Exercise brief: Extract every line of the records that contains the string "link", copying each one in full. Match case exactly.

Supplied entries:
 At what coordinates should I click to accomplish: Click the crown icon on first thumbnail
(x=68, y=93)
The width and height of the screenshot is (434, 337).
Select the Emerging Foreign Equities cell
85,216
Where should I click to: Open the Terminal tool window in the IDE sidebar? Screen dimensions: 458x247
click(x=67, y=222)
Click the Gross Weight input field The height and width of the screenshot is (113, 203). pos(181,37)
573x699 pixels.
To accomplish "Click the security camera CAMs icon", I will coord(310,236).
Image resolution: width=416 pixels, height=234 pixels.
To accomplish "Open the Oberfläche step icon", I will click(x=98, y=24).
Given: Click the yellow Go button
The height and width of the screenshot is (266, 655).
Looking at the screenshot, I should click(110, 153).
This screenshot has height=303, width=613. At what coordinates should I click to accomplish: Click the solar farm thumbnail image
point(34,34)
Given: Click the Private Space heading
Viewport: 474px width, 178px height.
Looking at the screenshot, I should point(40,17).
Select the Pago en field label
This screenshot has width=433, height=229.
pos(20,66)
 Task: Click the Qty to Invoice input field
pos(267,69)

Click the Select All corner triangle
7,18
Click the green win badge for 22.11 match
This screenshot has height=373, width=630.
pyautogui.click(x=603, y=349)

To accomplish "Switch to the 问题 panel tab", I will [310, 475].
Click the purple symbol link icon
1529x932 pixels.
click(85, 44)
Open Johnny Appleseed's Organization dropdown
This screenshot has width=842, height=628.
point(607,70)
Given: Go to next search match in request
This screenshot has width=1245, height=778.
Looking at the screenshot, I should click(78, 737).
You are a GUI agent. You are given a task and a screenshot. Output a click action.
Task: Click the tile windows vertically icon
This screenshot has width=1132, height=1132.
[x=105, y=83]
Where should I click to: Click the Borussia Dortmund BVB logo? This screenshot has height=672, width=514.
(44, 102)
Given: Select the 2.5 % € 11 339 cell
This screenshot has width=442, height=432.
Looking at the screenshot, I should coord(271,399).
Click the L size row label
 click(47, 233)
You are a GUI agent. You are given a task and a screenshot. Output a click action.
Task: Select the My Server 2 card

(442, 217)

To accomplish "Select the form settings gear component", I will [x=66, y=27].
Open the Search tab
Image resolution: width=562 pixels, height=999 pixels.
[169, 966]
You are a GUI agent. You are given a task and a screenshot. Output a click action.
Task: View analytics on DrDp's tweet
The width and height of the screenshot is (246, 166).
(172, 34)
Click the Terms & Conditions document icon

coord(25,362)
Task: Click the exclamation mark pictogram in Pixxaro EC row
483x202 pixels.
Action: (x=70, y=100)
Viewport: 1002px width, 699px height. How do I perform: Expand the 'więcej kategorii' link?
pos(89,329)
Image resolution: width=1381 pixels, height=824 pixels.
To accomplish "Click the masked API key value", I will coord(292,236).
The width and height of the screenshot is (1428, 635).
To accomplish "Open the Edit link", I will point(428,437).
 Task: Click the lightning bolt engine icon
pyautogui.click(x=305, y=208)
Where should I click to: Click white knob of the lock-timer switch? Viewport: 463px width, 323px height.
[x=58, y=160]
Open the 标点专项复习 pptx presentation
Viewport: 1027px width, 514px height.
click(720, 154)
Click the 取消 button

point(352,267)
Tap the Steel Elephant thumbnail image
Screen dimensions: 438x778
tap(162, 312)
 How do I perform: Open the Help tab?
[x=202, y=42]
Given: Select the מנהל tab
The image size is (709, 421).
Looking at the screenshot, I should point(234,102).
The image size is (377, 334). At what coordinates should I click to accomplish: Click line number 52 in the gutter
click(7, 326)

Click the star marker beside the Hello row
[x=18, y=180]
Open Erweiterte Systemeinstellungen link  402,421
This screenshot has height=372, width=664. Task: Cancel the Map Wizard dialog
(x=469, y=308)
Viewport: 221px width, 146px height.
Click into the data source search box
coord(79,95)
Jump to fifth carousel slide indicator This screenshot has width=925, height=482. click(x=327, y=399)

Result below:
Click the purple symbol link icon
Viewport: 1002px width, 699px height. How do I perform: Expand the 'więcej kategorii' link?
To accomplish "Open the Edit link", I will point(428,437).
Open Erweiterte Systemeinstellungen link  402,421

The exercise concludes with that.